Cleveland National Forest was created on July 1, 1908 with the consolidation of Trabuco Canyon National Reserve and San Jacinto National Reserve by President Theodore Roosevelt and named after former President Grover Cleveland.

In 1964, a bid to reclaim 25 acres of the forest was made by Clarence H. Lobo. After California Mission Indians were offered $29.1 Million Dollars by the US Federal Government in 1964 "to settle tribal land claims" regarding 70 million acres of land, Lobo rejected this offer, since it valued an acre of native land at 47 cents and did not account for unratified treaties. Lobo responded by sending $12.50 to President Lyndon B. Johnson for 25 acres of the Cleveland National Forest (at 50 cents per acre), and set up a camp at the site (the Upper San Juan Campground).

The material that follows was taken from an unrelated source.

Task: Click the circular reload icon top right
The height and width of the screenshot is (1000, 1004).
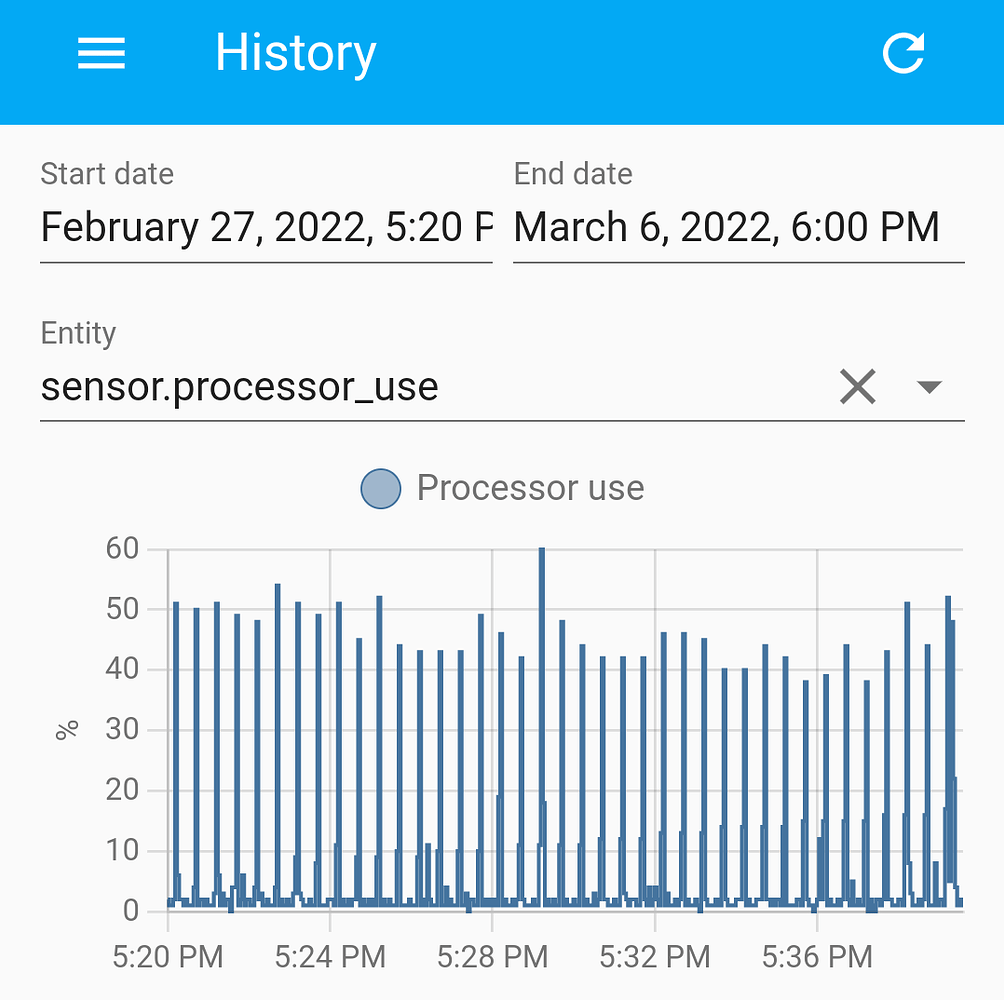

The Cleveland National Forest was the site of the 2003 Cedar Fire, which was the largest wildland fire in California history. It started in the forest when a hunter became lost and lit a fire to signal for help. The fire quickly spread to 62,000 acres.

The Santiago Fire of 2007 burned 6,701 acres of the forest, while subsequent fires that year burned thousands of more acres.

Districts
 Trabuco Ranger District – the northernmost area
 Consists of most of the Santa Ana Mountains and is bisected by the Ortega Highway, which runs from San Juan Capistrano to Lake Elsinore. Its northern border is Corona.
 Palomar Ranger District – near Escondido and Ramona
 Includes the "Highway to the Stars" from State Route 76 to the top of Palomar Mountain.
 Descanso Ranger District – east of Alpine
 Includes Sunrise Highway, a National Scenic Byway.

Use restrictions
A National Forest Adventure Pass is required for parking in designated areas of the Cleveland National Forest as well as other National Forests in Southern California, and may be obtained from local merchants, visitor centers, or online.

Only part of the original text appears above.